◆ Assigned task 1 ◆
In the voice and speech-to-text documentation, which Deepgram model is listed as optimized for phone call audio?
◆ Assigned task 2 ◆
Continue the voice and speech-to-text documentation from its last sentence, about Sarvam STT.

◆ Extract to read ◆
BEGIN

Voice Selection via API
curl -X PATCH "https://api.thinnest.ai/agents/agent_xyz" \
-H "Authorization: Bearer YOUR_API_KEY" \
-H "Content-Type: application/json" \
-d '{
"voice_config": {
"tts_provider": "elevenlabs",
"tts_voice_id": "21m00Tcm4TlvDq8ikWAM",
"tts_model": "eleven_turbo_v2_5",
"tts_stability": 0.5,
"tts_similarity_boost": 0.75
}
}'Matching Voice to Use Case
| Use Case | Recommended Provider | Voice Style |
|---|---|---|
| General voice agents | Aero | Warm, professional |
| Indian market | Sarvam | Native language voices |
| Customer support | Aero or ElevenLabs | Warm, patient, professional |
| Sales calls | Cartesia or ElevenLabs | Energetic, confident |
| High-volume campaigns | Deepgram | Clear, cost-effective |
| Appointment reminders | Aero | Neutral, clear |
| Medical/legal | Azure | Professional, calm |
| Multilingual support | Google or Sarvam | Language-specific voices |
| Character-driven agents | Inworld | Persona-consistent |
| Brand voice | ElevenLabs (clone) | Your custom voice |
Speech-to-Text (STT) Configuration
Speech-to-text converts the caller's audio into text for your AI agent to process. thinnestAI supports multiple STT providers with native support for Indian and global languages.
Deepgram (Default)
Industry-leading speech recognition with the best accuracy and lowest latency. Our default and recommended STT provider.
Models:
| Model | Accuracy | Latency | Best For |
|---|---|---|---|
nova-3 | Highest | ~100ms | Production voice agents |
nova-2 | High | ~120ms | General use |
nova-2-phonecall | High | ~120ms | Phone call audio (optimized) |
nova-2-conversationalai | High | ~120ms | Conversational agents |
enhanced | Good | ~150ms | Cost-optimized |
base | Standard | ~100ms | High-volume, budget |
{
"stt": {
"provider": "deepgram",
"model": "nova-3",
"language": "en-US",
"punctuate": true,
"smart_format": true,
"profanity_filter": false
}
}Sarvam STT
Best-in-class for Indian languages. If your callers speak Hindi, Tamil, Telugu, or other Indian languages, Sarvam delivers the highest accuracy.

END

◆ Given data ◆
BEGIN

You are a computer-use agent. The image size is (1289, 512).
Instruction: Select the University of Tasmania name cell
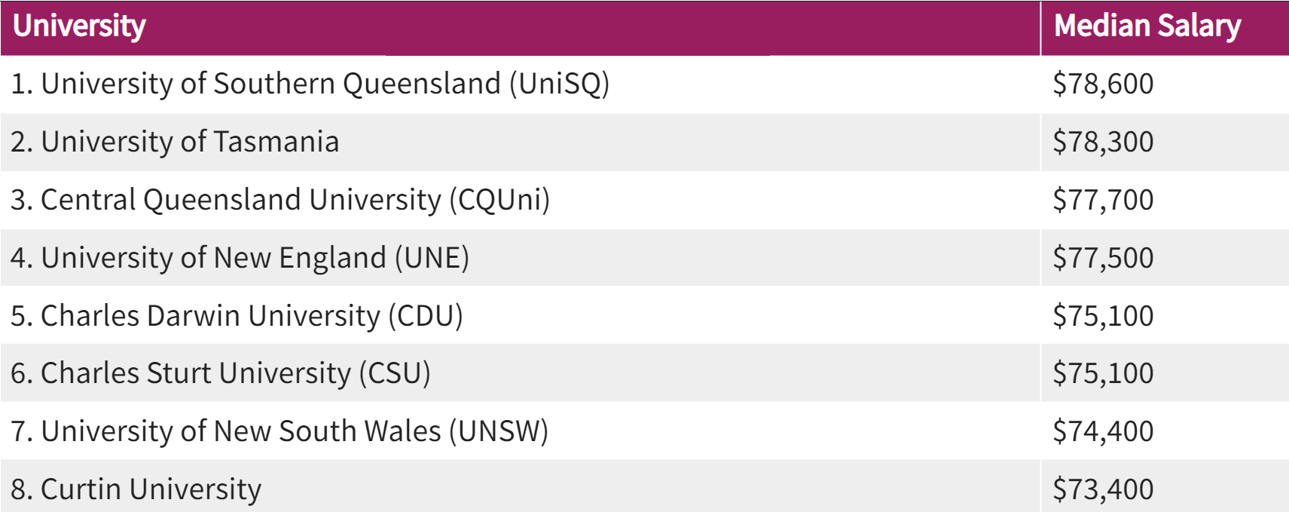(175, 142)
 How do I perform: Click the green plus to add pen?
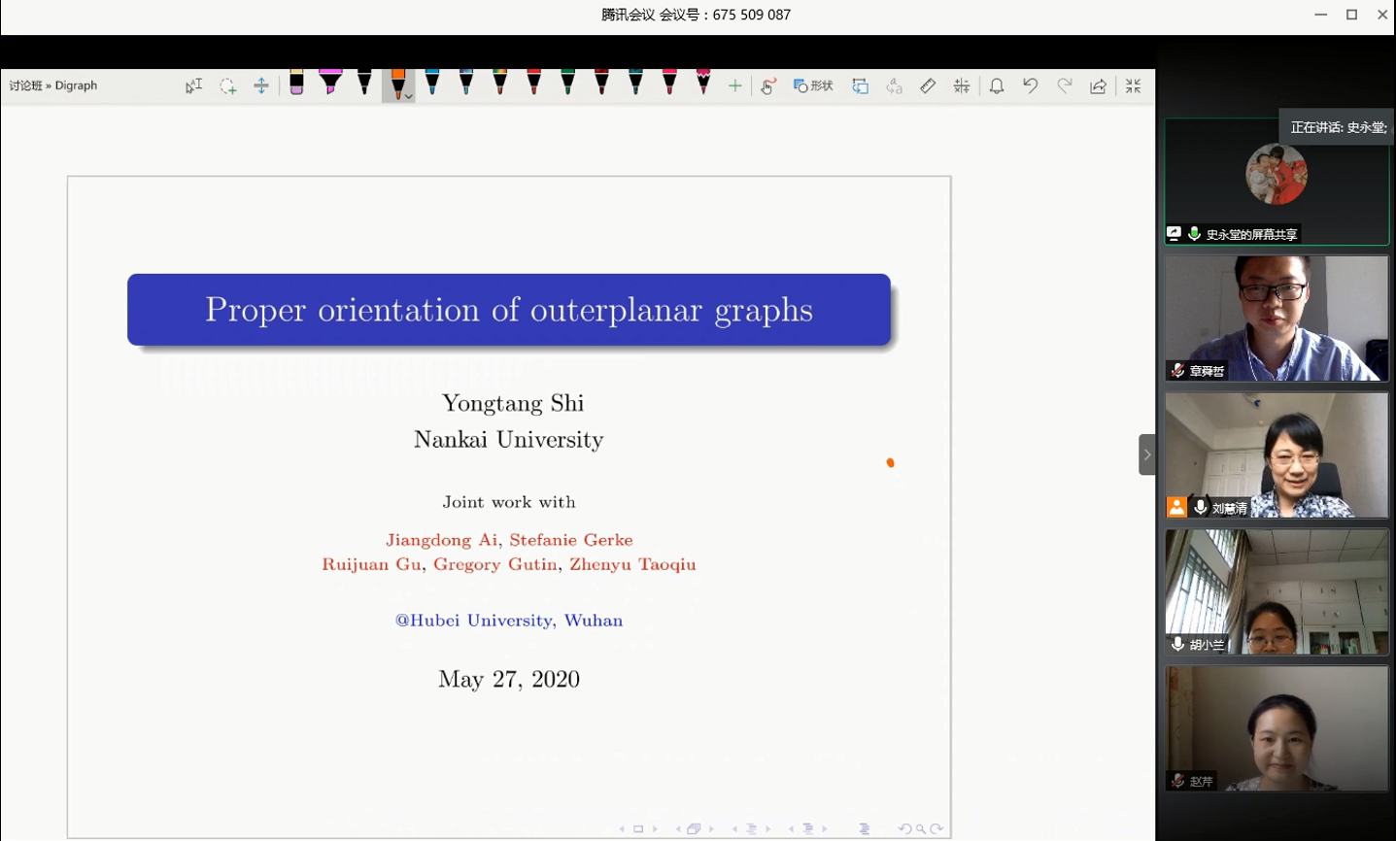click(735, 86)
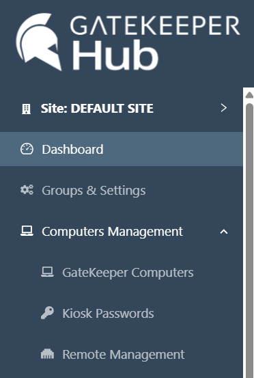254x378 pixels.
Task: Click the building icon beside Site label
Action: tap(26, 109)
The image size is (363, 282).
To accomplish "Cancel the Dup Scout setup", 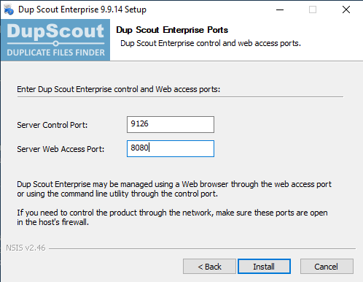I will click(327, 267).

END

◆ Response area 1 ◆
nova-2-phonecall

◆ Response area 2 ◆
Models:
| Model | Languages | Best For |
|---|---|---|
saarika:v2 | 10+ Indian languages | Production Indian voice agents |
saarika:v2-turbo | 10+ Indian languages | Low-latency Indian deployments |
{
"stt": {
"provider": "sarvam",
"model": "saarika:v2",
"language": "hi-IN"
}
}Supports code-switching (e.g., Hindi-English mixed speech) out of the box.
Google Speech-to-Text
Strong multilingual support with good accuracy across 125+ languages. Includes a built-in denoiser that filters background noise for cleaner transcriptions in noisy environments like call centers or outdoor calls.
Models:
| Model | Accuracy | Best For |
|---|---|---|
latest_long | High | Long conversations |
latest_short | High | Short utterances |
telephony | High | Phone call audio |
medical_conversation | High | Healthcare |
{
"stt": {
"provider": "google",
"model": "telephony",
"language": "en-US",
"denoiser": true
}
}Set "denoiser": true to enable automatic background noise filtering. This is especially useful for phone call audio where ambient noise can degrade transcription accuracy.
Azure Speech-to-Text
Enterprise-grade with custom model training. Best for regulated industries.
Models:
| Model | Accuracy | Best For |
|---|---|---|
default | High | General use |
custom | Highest | Domain-specific vocabulary |
conversation | High | Multi-speaker calls |
{
"stt": {
"provider": "azure",
"model": "default",
"language": "en-US"
}
}Cartesia STT
Real-time transcription with word-level timestamps.
{
"stt": {
"provider": "cartesia",
"model": "ink",
"language": "en"
}
}AssemblyAI
High-accuracy transcription with built-in speaker diarization and entity detection.
Models:
| Model | Accuracy | Best For |
|---|---|---|
best | Highest | Maximum accuracy |
nano | Good | Cost-optimized, low latency |
{
"stt": {
"provider": "assemblyai",
"model": "best",
"language": "en"
}
}STT Provider Comparison
| Provider | Languages | Indian Languages | Self-Hosted | Best For |
|---|---|---|---|---|
| Vega (ThinnestAI) | 200+ | All 22 scheduled | Yes | Indian market, data sovereignty |
| Deepgram (default) | 30+ | Hindi | No | General voice agents |
| Sarvam | 10+ Indian | 10+ Indian | No | Indian languages |
| 125+ | Hindi, Tamil, Telugu+ | No | Multilingual | |
| Azure | 100+ | Hindi, Tamil, Telugu+ | No | Enterprise, custom models |
| Cartesia | 10+ | No | No | Timestamps, real-time |
| AssemblyAI | 20+ | No | No | Maximum accuracy |
Multi-Language Support
For agents that handle multiple languages:
{
"stt": {
"language": "multi",
"detect_language": true,
"supported_languages": ["en", "es", "fr", "hi", "ta"]
}
}The agent will detect the caller's language and respond accordingly.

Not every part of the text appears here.